Dataset entries
Content starts
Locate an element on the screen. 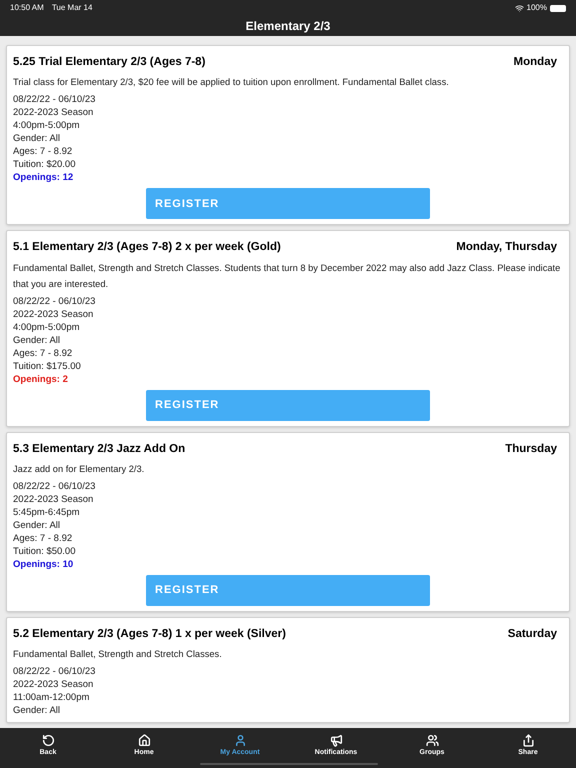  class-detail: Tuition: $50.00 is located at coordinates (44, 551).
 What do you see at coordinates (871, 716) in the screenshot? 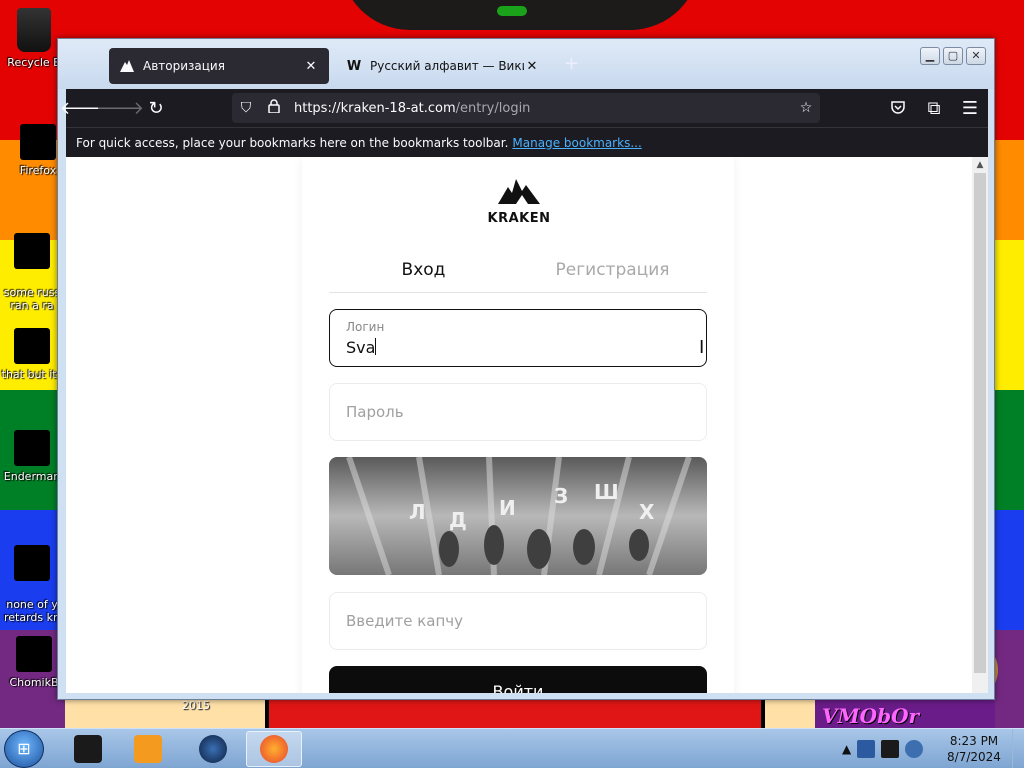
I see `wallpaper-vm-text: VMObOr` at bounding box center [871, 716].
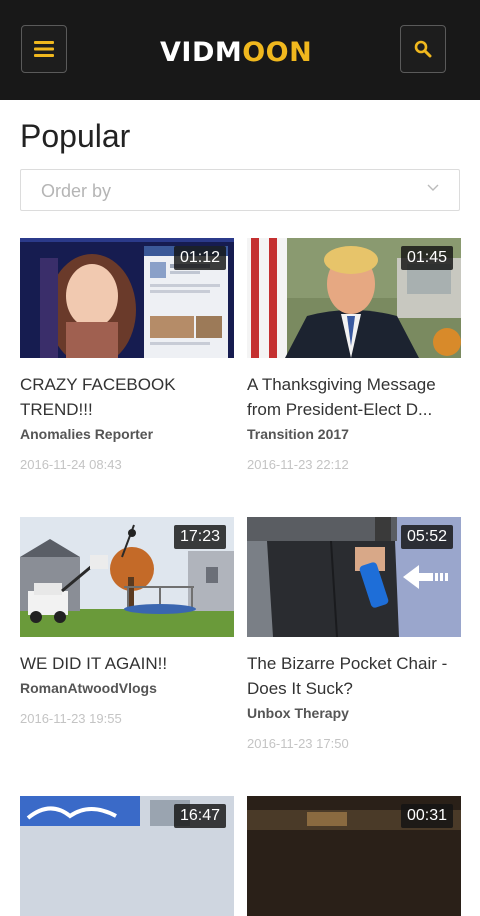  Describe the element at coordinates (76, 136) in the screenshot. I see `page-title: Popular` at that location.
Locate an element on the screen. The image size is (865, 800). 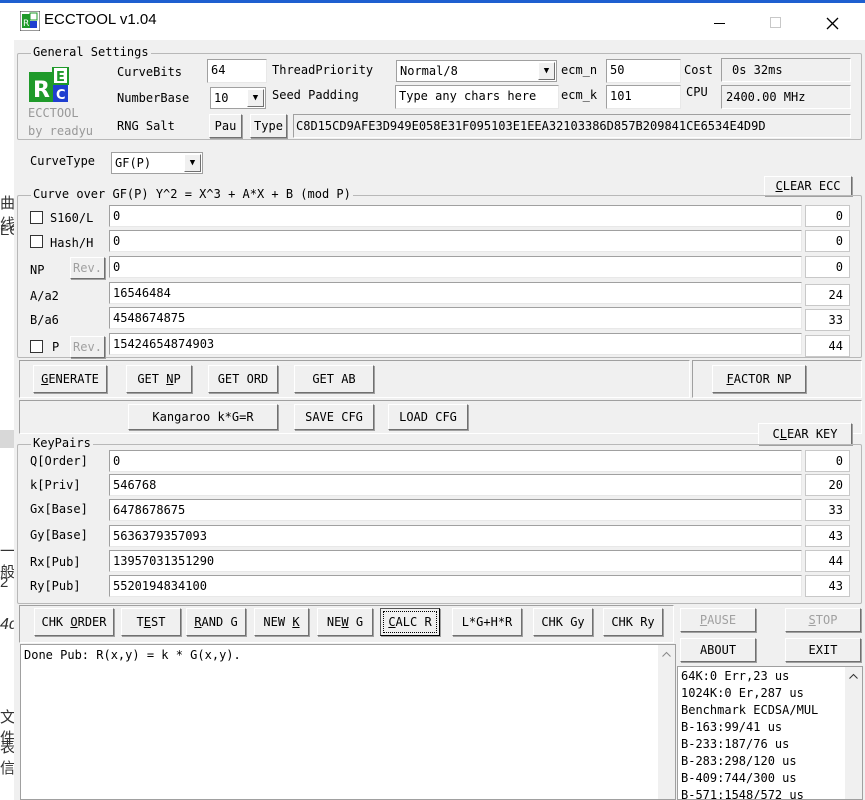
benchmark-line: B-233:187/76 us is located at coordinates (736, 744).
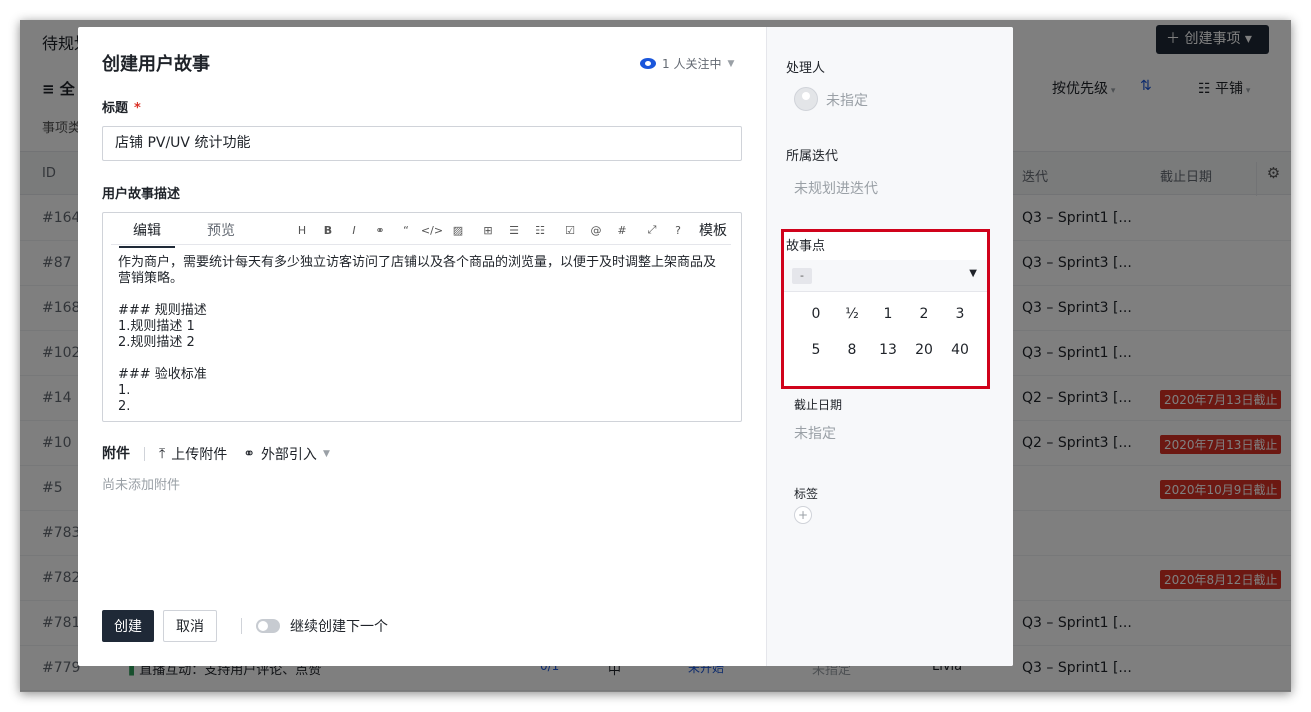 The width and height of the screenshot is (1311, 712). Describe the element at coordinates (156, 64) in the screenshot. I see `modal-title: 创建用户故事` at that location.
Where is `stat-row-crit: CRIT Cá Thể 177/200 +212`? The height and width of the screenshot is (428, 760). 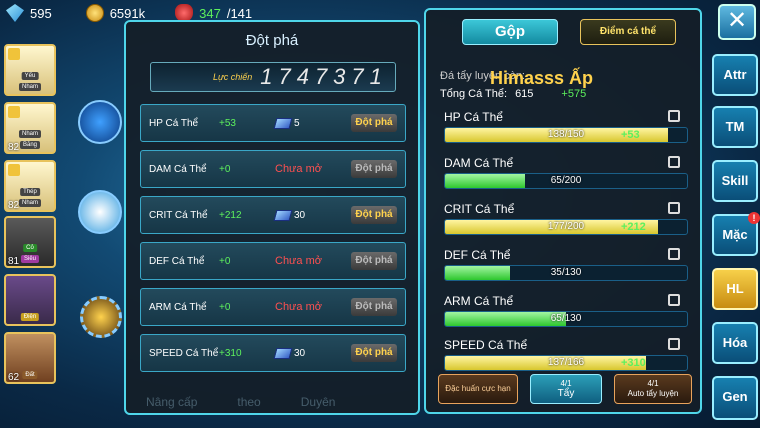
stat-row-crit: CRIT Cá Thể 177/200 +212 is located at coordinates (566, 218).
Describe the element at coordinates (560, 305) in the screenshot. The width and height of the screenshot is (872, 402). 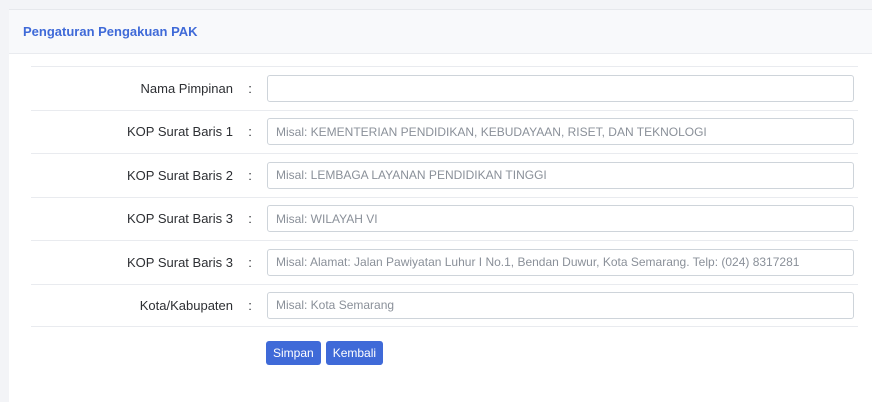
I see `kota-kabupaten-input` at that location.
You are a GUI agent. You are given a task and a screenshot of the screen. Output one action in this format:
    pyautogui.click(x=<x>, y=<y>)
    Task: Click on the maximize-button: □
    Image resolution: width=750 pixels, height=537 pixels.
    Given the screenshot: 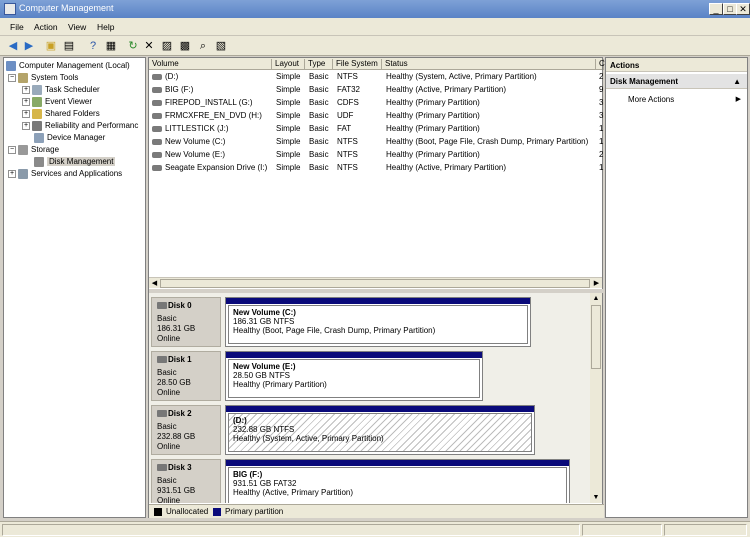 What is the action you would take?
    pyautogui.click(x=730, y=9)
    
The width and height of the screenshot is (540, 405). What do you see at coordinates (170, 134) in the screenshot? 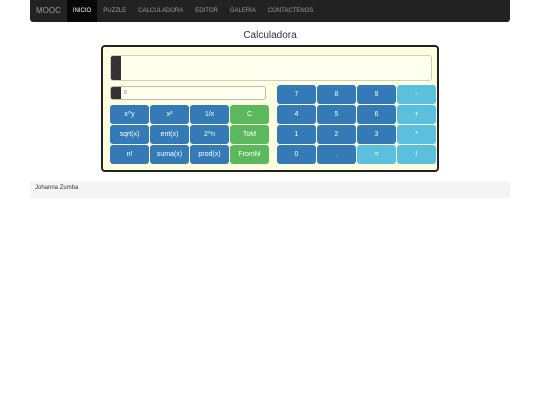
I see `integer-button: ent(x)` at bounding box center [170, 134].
Content ends
--- REQUIREMENT ---
Copy out the lines of the records running from the line containing "The width and height of the screenshot is (540, 405)." through the end of the records, leaving out the pictures.

--- ANSWER TO THIS PROBLEM ---
The width and height of the screenshot is (540, 405). What do you see at coordinates (170, 134) in the screenshot? 
I see `integer-button: ent(x)` at bounding box center [170, 134].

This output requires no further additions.